Jackson’s private life was one of champagne and hard drinking, parties, long lunches, and fast cars with personalised number-plates. His friends found him warm and generous, but his attacks on individuals could be savage. In 1984 his cartoon of a heavily-bandaged Norman Tebbit, mummy-like after the IRA Brighton bombing, drew letters of protest from Conservative MPs. He also claimed to have been the first cartoonist to break the unwritten rule against cartooning the Royal Family, although Prince Philip became a collector of his originals. The ultimate constraint over his work came not from politics but from circulation, and he was careful over matters of taste, noting that “The Standard is a very moral paper, and I can’t do some of the things I see other cartoonists doing.”
Jackson was known at the Evening Standard as “Uncle Jak”, and his office had a sign on the door reading “Uncle Jak’s Cabin”. As one journalist recalled, “the room behind it contained a large and squishy leather sofa…and a fridge stocked only with champagne”: “Here, dressed in a blue and white striped butcher’s apron, Jak would start work by seven each morning, doodling and sketching ideas as he read the morning papers.
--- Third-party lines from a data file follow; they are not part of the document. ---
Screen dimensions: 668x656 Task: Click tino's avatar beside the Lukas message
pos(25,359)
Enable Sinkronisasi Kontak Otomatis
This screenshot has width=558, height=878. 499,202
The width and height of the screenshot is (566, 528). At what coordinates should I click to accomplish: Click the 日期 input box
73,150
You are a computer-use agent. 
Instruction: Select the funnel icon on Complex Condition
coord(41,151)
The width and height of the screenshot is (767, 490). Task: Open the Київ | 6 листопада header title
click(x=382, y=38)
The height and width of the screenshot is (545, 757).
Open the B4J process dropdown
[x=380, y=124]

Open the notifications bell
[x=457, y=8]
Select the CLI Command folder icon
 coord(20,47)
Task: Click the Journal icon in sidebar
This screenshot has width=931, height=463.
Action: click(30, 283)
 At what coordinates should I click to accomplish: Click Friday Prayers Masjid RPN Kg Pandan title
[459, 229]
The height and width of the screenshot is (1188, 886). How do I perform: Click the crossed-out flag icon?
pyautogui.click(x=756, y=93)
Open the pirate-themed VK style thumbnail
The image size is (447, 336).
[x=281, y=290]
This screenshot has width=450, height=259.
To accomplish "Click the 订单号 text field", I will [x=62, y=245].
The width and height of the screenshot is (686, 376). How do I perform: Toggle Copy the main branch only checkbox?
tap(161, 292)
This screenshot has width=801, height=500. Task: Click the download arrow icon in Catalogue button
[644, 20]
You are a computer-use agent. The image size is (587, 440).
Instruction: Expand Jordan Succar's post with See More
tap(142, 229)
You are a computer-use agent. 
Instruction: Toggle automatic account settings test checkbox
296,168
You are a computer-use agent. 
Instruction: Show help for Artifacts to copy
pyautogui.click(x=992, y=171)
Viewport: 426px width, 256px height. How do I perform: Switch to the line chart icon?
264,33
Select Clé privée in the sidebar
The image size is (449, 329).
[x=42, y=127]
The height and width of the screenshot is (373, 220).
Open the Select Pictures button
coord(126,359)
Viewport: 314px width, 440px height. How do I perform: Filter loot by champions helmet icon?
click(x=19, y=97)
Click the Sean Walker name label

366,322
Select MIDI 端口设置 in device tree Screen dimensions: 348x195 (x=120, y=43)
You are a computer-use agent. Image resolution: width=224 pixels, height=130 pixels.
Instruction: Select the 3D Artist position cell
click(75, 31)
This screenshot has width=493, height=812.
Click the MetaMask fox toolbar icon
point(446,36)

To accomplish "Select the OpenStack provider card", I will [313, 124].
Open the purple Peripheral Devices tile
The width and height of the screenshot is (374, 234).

Within a couple of hours he had rough versions of several possible cartoons and captions, which he then tried out on journalists around the office before showing them to the paper’s editor.” He roughed cartoons out in 2B pencil on A2 layout paper.
The editor would choose the day’s cartoon at around 9.00am. As one Evening Standard journalist noted of the rejected cartoons, “some don’t get in because they don’t come off”: “Some are discarded because even Jak thinks they are over the top and some because they are possibly libellous.” Jackson would work on the final version of the cartoon until about 2.00pm, using Pelikan ink (brush and mapping pen) on board for the finished artwork, and calling up photographs from the Evening Standard Library to make sure that well-known backgrounds were drawn correctly. His cartoons often featured prominent buildings and locations, which he took pride in drawing accurately. However, he always drew hands with three fingers in the style of Disney animators and signed his name in capitals with ‘blob’ serifs.
After finishing his cartoon, Jackson would check it for errors by holding it up to a mirror, and viewing it reversed. He then took a long lunch, often returning to fall asleep on his sofa. A final scrutiny of his cartoons was meanwhile carried out by the Evening Standard’s lawyer, who sometimes rejected them. “This really annoys him,” observed a colleague: “‘Every time he stops a cartoon I want to hit him’, he says. ‘Of course libel is a fact of life but what is it but censorship?'”
In 1986 Jackson also began contributing to the Mail on Sunday. As a colleague noted, Jackson “considered himself an impartial observer, by which he meant he went for everyone.” He was certainly proud of his work, believing himself to be a good artist, and knowing its importance to the papers that employed him. However, there were many who did not share his own opinion of his achievements. “At his jaded worst,” his Times obituary admitted, “he offered little more than saloon bar prejudice with pictures.” Always at home among soldiers and policemen, Jackson continued to be invited to SAS reunions, and after he died at his Wimbledon home on 27 July 1997, following a heart operation, the band of the Welch Guards played at his funeral. He was resurrected as the cartoonist “Stan” – swigging champagne while “composing his stereotypical vision of England” – in A.N. Wilson’s 2004 novel “My Name is Legion”.